Later installments directed by Minahan focused squarely on the murderer. “Authenticity was paramount,” says Minahan, who directed the finale detailing Cunanan’s demise. “The houseboat Cunanan hid in after he shot Versace was dismantled and sunk, but it was well documented by police videos and photographs, so we had a great reference,” Minahan says. “We built an exact replica and moored it at the original location, which is where we staged the final siege with the FBI.”
Assassination dramatizes the designer’s slaying minutes into the first episode, eliminating any suspense about who committed the crime. Instead, the mystery has more to do with how Cunanan became a cold-blooded serial killer. Minahan says, “People don’t realize everything that came before in the life of Andrew Cunanan that brought him to the point of wanting to murder Versace for seemingly no reason.” By moving through time in reverse chronological order, Minahan says, “We’re able to look at the making of a sociopathic monster. And the other story is the way [Cunanan’s early murders] were written off as gay-on-gay crimes. The police maybe weren’t equipped to figure out what was happening and maybe didn’t take it as seriously as they could have.”
Minahan understands the tightrope walk that demands a balance between plausible fiction and hard-boiled evidence. “We’re dramatists,” he says. “We have a sense of what these people’s voices are, the things they were interested in, the hurts they had. You try to dramatize all of that around circumstances and events that you know actually happened. With Versace, I felt an obligation to honor these characters and tell the story as best we could in the way that we reimagined it.”
Episodes directed by Minahan feature extensive private dialogue between Cunanan and architect David Madson. Minahan says, “Through Maureen Orth’s research and our own research, we tried to put ourselves in Andrew Cunanan’s shoes and figure out or try to imagine what might have happened when Cunanan took David hostage and went on the road before he murdered him.”
Minahan worked with Criss to shape a subtext for the actor’s chilling performance. “Andrew was a fantasist, but he believes all those lies,” Minahan says. “Rather than have Darren play them as lies, we played them as truths, which produced, I think, a more interesting performance. Based on interviews I’ve read with people who knew Cunanan, he was known to be generous but also lethally damaged. He tried to present an idealized version of himself, and we thought that was more interesting.”

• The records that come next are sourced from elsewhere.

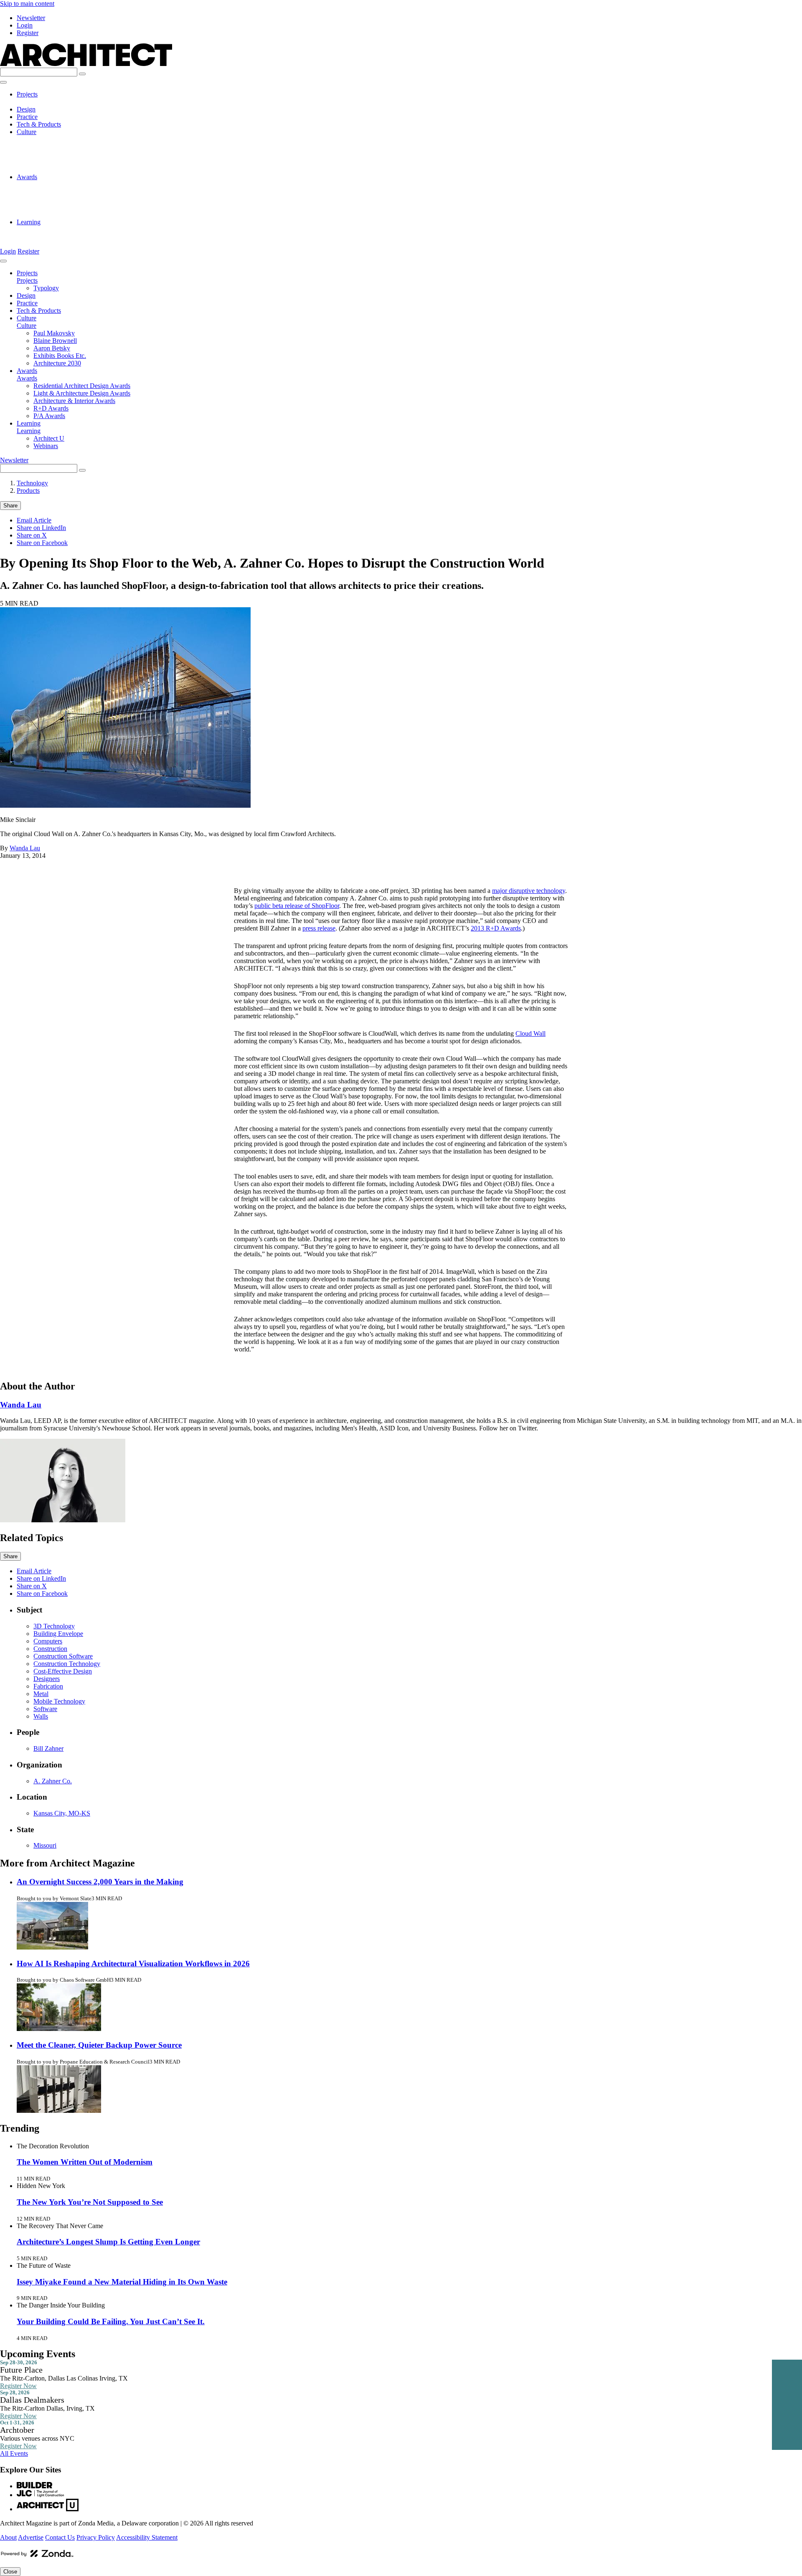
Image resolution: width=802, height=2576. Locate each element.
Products (28, 490)
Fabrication (48, 1686)
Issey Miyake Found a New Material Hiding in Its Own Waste (122, 2281)
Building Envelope (58, 1633)
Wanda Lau (25, 848)
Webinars (45, 237)
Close (10, 2571)
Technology (32, 483)
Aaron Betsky (51, 154)
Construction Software (63, 1656)
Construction (50, 1648)
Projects (27, 94)
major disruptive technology (528, 890)
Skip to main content (27, 3)
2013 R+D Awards (496, 928)
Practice (27, 116)
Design (26, 109)
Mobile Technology (59, 1701)
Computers (47, 1641)
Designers (46, 1678)
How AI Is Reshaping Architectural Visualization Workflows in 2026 (133, 1963)
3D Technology (54, 1626)
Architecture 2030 (57, 169)
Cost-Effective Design (62, 1671)
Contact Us (60, 2537)
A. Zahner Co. (52, 1781)
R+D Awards (51, 206)
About (8, 2537)
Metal (40, 1693)
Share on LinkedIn (41, 527)
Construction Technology (66, 1663)
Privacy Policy (95, 2537)
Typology (46, 101)
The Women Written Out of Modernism (84, 2162)
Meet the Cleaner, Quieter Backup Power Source (99, 2045)
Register (27, 32)
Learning (29, 222)
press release (318, 928)
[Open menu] (3, 82)
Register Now (18, 2385)
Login (25, 25)
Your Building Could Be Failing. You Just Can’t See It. (111, 2321)
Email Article (34, 520)
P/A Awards (49, 214)
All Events (14, 2453)
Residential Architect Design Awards (81, 184)
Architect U (48, 229)
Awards (27, 176)
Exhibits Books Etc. (59, 161)
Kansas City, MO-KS (61, 1813)
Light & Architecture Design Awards (81, 191)
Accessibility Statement (147, 2537)
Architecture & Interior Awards (74, 199)
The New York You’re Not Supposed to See (90, 2202)
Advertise (30, 2537)
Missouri (44, 1845)
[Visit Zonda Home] (37, 2556)
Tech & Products (39, 124)
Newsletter (31, 17)
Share (10, 505)
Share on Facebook (42, 542)
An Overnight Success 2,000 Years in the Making (100, 1881)
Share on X (32, 535)
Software (45, 1708)
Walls (40, 1716)
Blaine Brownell (55, 146)
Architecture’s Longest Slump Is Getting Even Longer (108, 2241)
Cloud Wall (530, 1033)
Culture (26, 131)
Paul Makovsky (54, 139)
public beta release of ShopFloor (296, 905)
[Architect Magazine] (86, 63)
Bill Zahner (48, 1748)
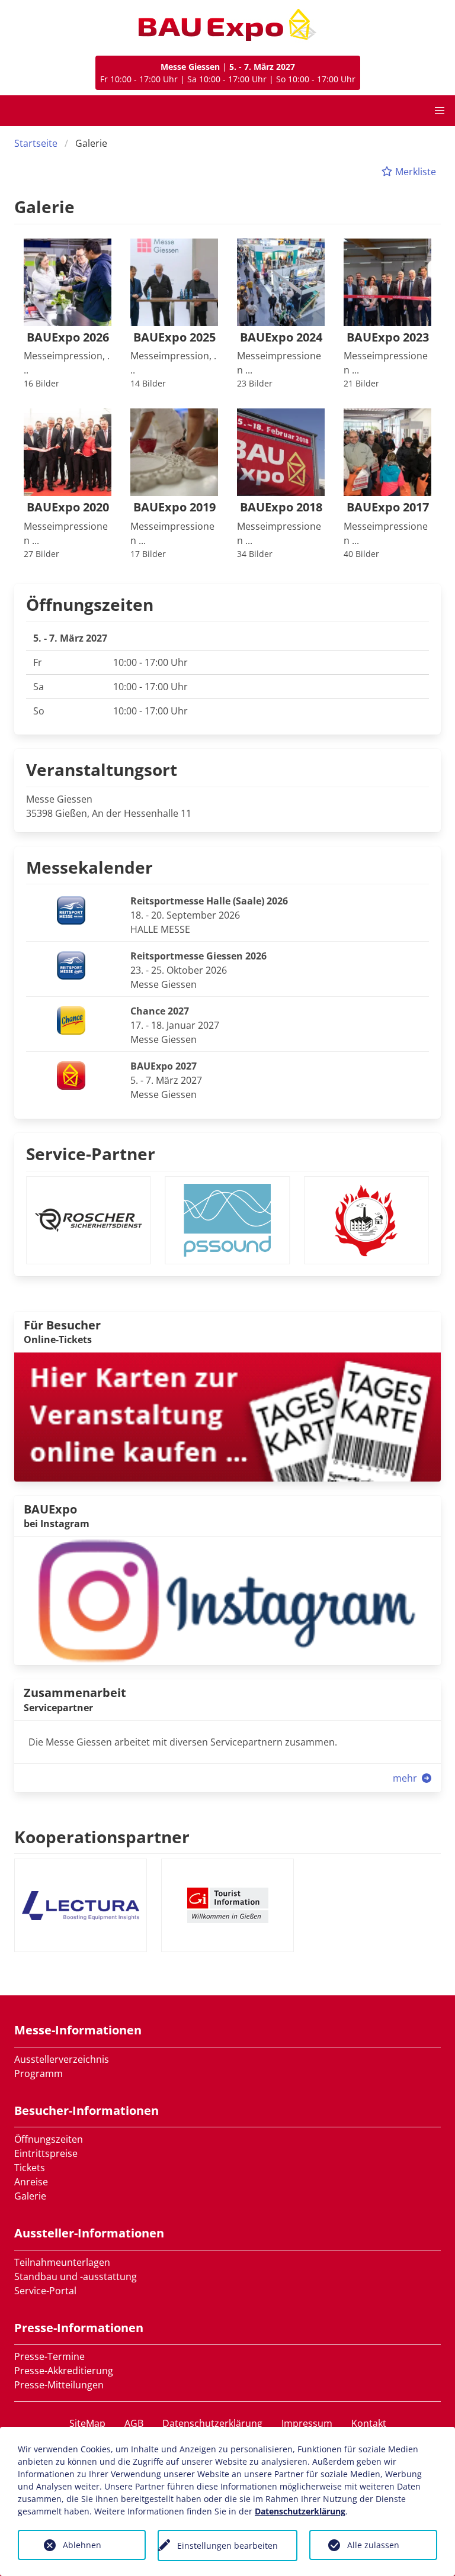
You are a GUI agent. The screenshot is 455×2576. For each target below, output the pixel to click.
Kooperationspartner (102, 1836)
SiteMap (87, 2423)
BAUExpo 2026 (68, 337)
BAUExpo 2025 (174, 337)
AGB (133, 2423)
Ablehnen (82, 2545)
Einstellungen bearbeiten (227, 2545)
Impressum (306, 2423)
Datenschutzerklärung (212, 2423)
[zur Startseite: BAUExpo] (227, 25)
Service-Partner (90, 1153)
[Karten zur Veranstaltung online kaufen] (227, 1415)
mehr (406, 1778)
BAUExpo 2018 (281, 507)
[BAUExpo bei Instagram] (227, 1599)
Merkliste (414, 171)
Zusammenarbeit (75, 1693)
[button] (439, 110)
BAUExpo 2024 (281, 337)
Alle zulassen (373, 2545)
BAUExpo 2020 (68, 507)
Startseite (35, 143)
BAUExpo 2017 (388, 507)
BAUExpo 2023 (388, 337)
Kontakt (368, 2423)
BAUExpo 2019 (174, 507)
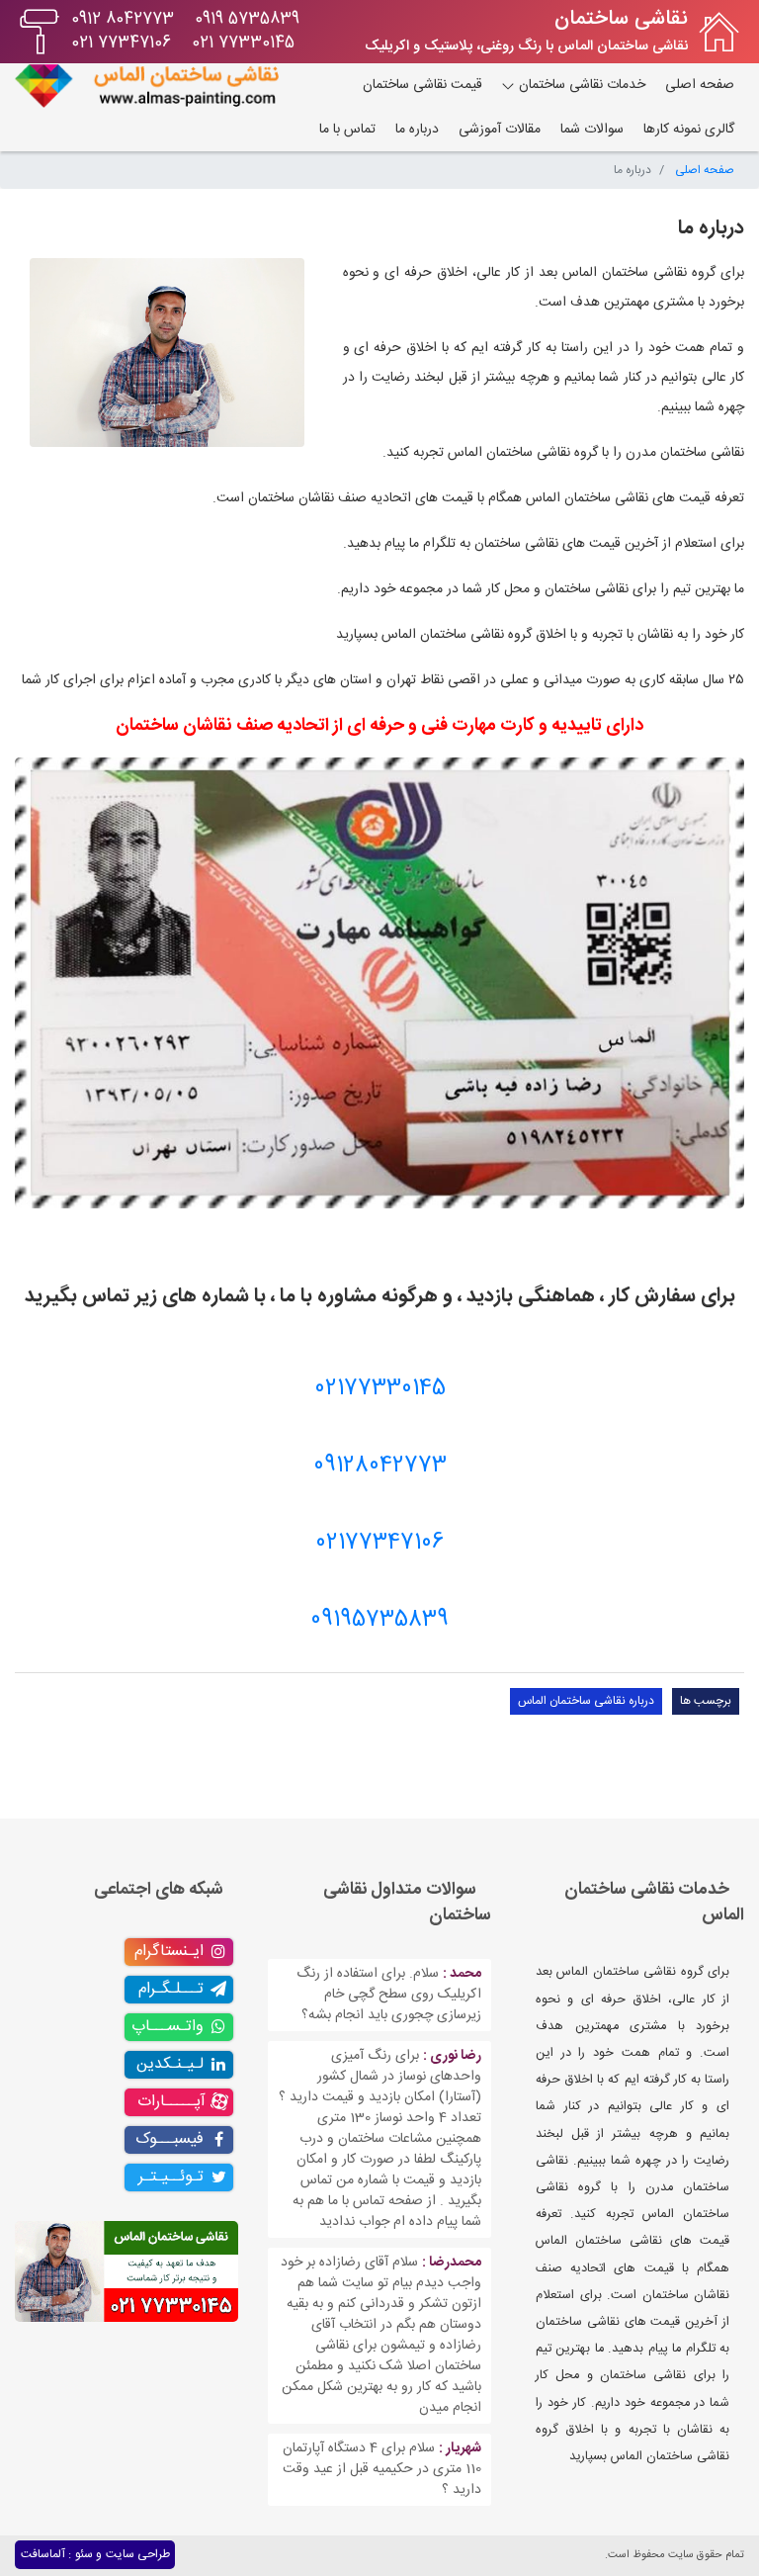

One of the most disturbing “reimaginings” called for Minahan to restage the murders of Cunanan victims Jeffrey Trail and Madson. “We had FBI reports and a lot of crime scene photographs, so I could see the blood spray against the door, where the blood pooled on the floor, where the body was moved,” Minahan says. “That really helped me determine how to block the whole thing.”
But on an emotional level, immersion in true-crime storytelling can exact a toll, says Minahan, who worked on Assassination for eight months. “You try to focus on the details, but there are moments where it’s absolutely exhausting to be living in the mind of a serial killer. I remember after we shot this very long scene where David’s pleading for his life, a kind of a pall went over the crew.”